Furthermore, by providing the mask 35, it is possible to accurately determine the part of the living body to be measured.
Further, by appropriately changing the diameter of the through hole 42 in the diaphragm 41, the amount of light and the measurement range can be changed, so there is an advantage that the resolution can be adjusted as appropriate.

Next, another embodiment of the present invention will be described. In Fig. 5, the same parts as in Fig. 3 are given the same reference numerals, and only the different parts will be described.

In FIG. 5, a butt 51 is provided on the drive shaft 34 of the drive device 33, and a smaller butt 52 is provided inside this butt 51. Moving devices 53 and 54 are provided between the butts 51 and 52 to connect them and drive the butt 52 in the front, back, left and right directions inside the butt 51. The moving devices 53 and 54 each include, for example, a gear and a nut, and the butt 52 can be moved to an arbitrary position by, for example, driving the gear manually or by power.

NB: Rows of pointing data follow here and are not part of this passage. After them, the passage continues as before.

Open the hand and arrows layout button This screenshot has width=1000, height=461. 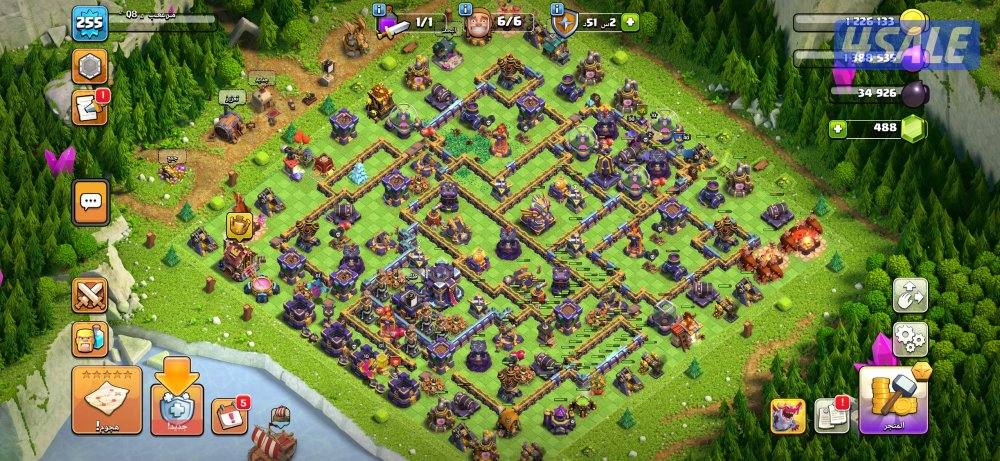(910, 294)
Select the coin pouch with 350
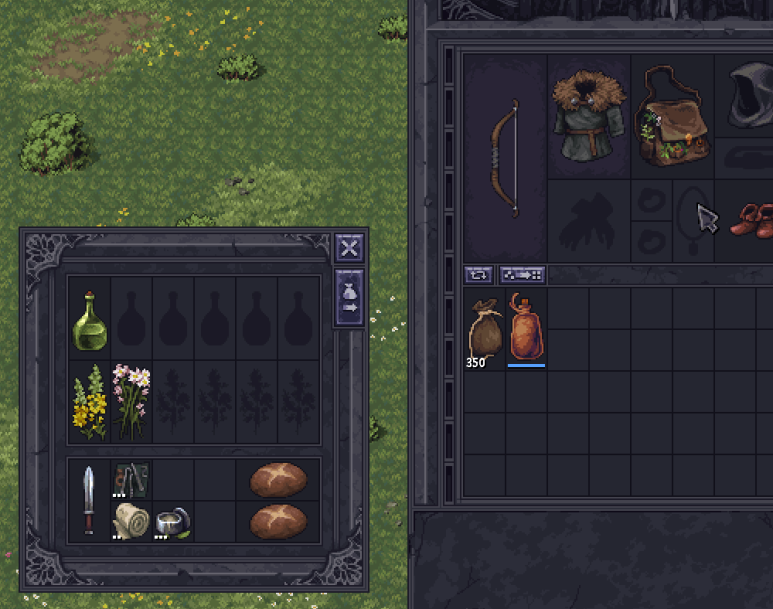The height and width of the screenshot is (609, 773). [485, 327]
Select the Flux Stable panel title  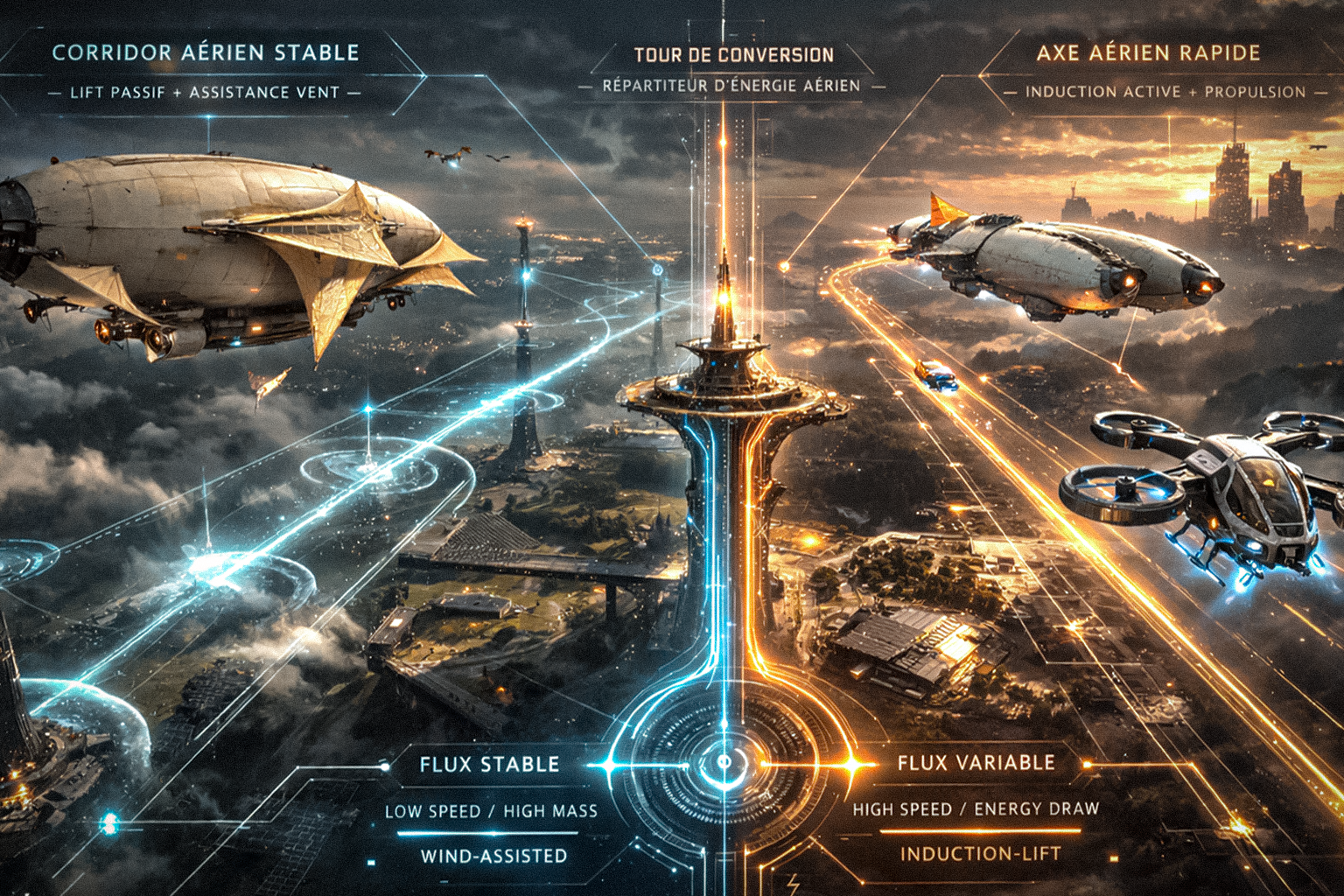pos(489,765)
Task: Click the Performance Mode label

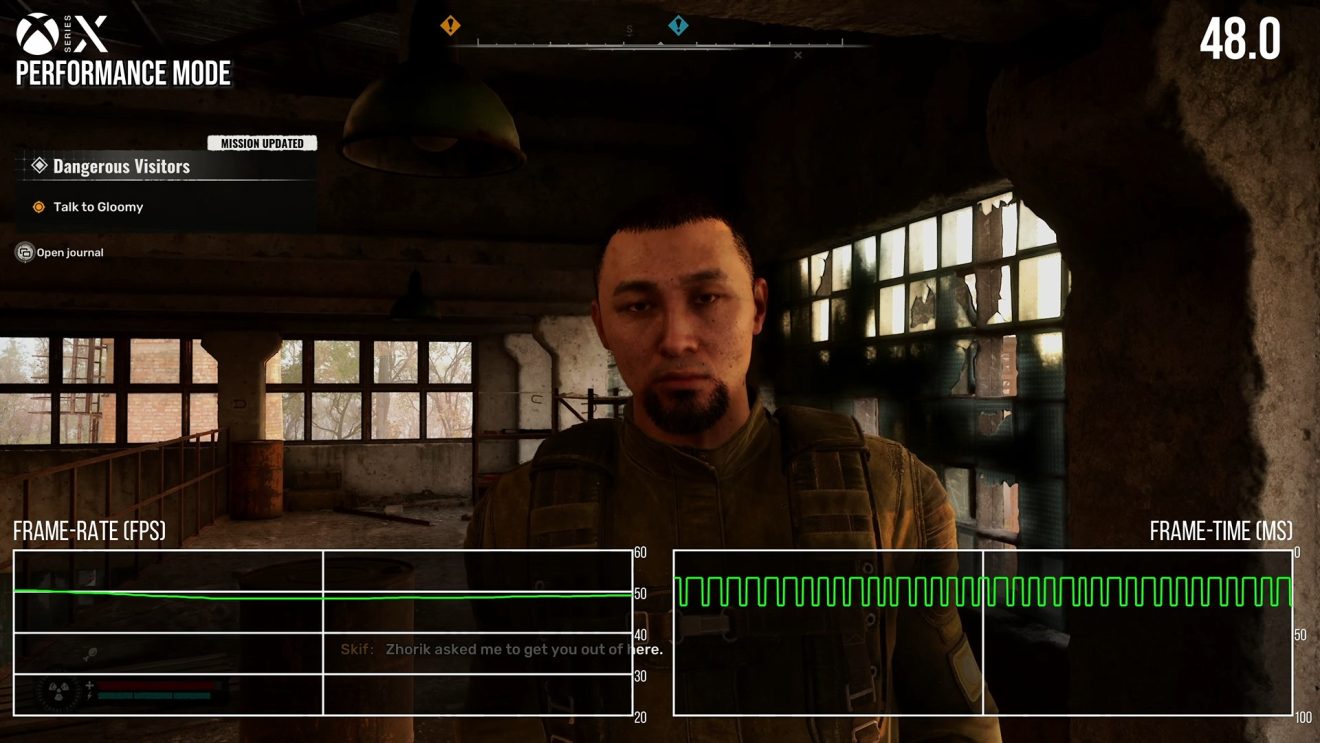Action: [122, 73]
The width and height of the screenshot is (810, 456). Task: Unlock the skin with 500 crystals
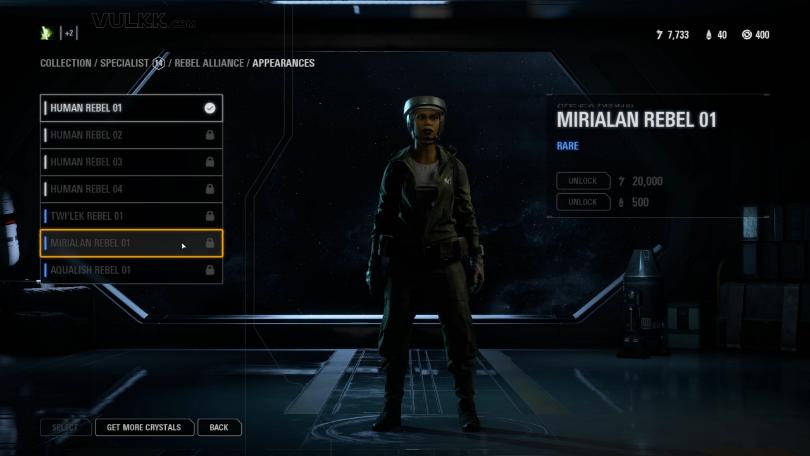[x=583, y=202]
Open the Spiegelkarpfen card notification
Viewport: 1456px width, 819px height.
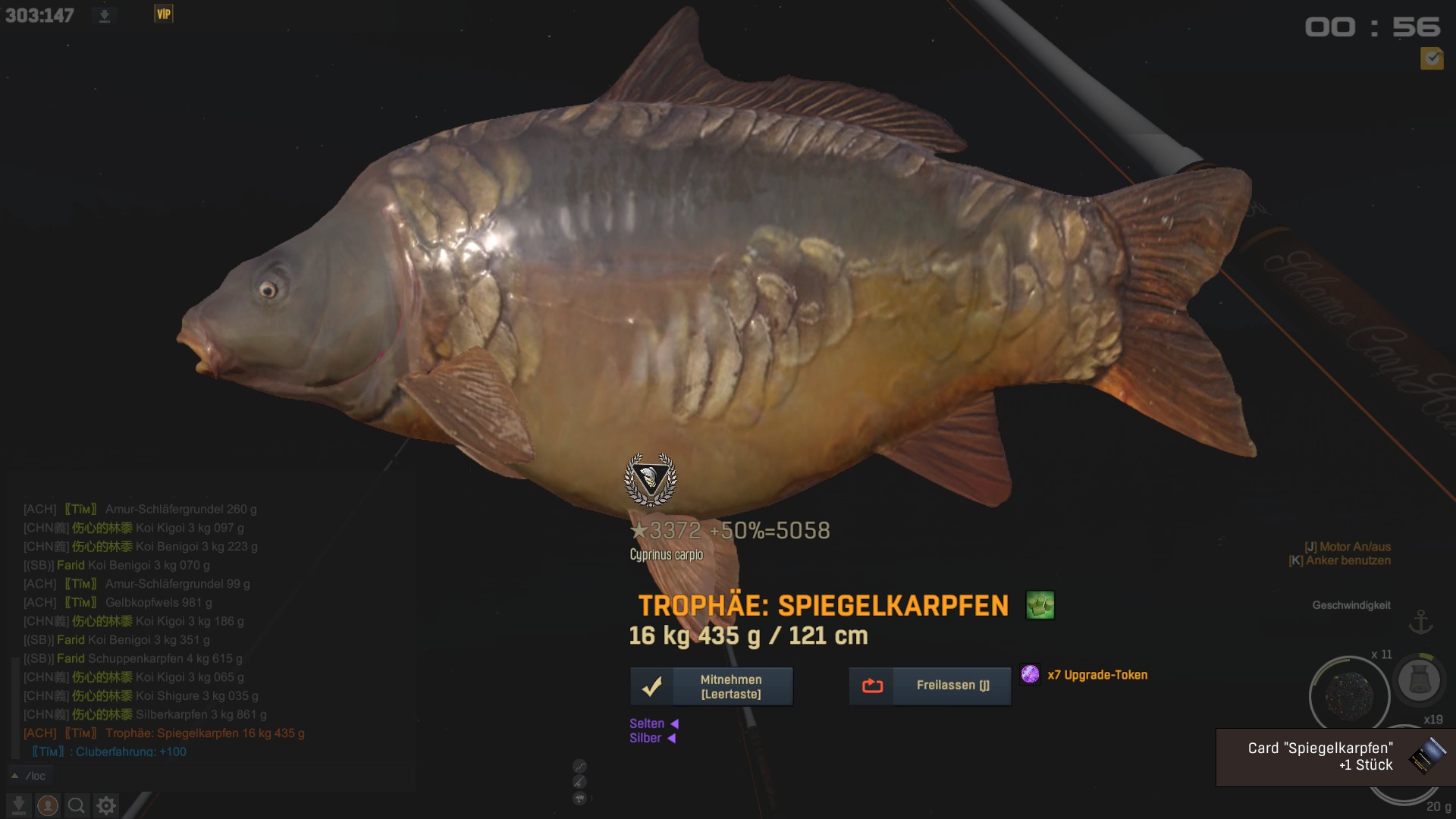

With the above configuration, the vat 51 can be driven in the vertical direction and in the front, rear, left and right directions while the living body 32 is housed inside the vat 51. Therefore, the positional relationship between the measurement site of the living body and the photoelectric conversion device 14 can be easily set.

Furthermore, if a sensor is provided to detect the amount of movement of the bat 52 and the bat 52 is moved back and forth or left and right while the vertical position of the living body is set, it is possible to measure spatial changes in the amount of light emitted by the living body. It is.

In FIG. 5, reference numeral 55 is a plug provided on the housing 11, and a pipe for supplying anesthetics or the like to the living body is inserted through the plug 55.

Further, the configurations of the diaphragm 41 and the moving devices 53, 54 are not limited to the above embodiments, and can of course be modified in various ways.

As detailed above, according to this invention, chemiluminescence from a living body can be directly measured, the living body can be moved to a predetermined position relative to the photoelectric converter, and the measurement range can be set arbitrarily. By this,
It is possible to provide a highly practical weak light measurement device with little measurement error.

[Brief explanation of the drawing]

Figures 1 and 2 show conventional weak light measuring devices, respectively. Figure 1 is a front view, Figure 2 is a configuration diagram, and Figure 3 is an example of a weak light measuring device according to this invention. FIG. 4 is a top view showing a part of FIG. 3, and FIG. 5 is a block diagram showing another embodiment of this invention. 11... Housing, 14... Photoelectric converter, 31, 5
1, 52... Butt, 32... Living body, 33... Drive device, 35... Mask, 41... Aperture, 53,
54...Moving device.

Claims (1)

[Scope of utility model registration request] In a weak light measurement device that uses a photoelectric converter to detect chemiluminescence generated from a biological sample inside a light-blocked housing and measures the amount of light emitted from the detected light, a container for accommodating a biological sample with an opening facing the photoelectric converter; and a container capable of driving the container to maintain at least a constant distance between the biological sample contained in the container and the photoelectric converter. A weak light measuring device comprising: a driving means; and a setting means provided between the biological sample and the photoelectric converter to determine the measurement range of the biological sample and to set the amount of light incident on the photoelectric converter.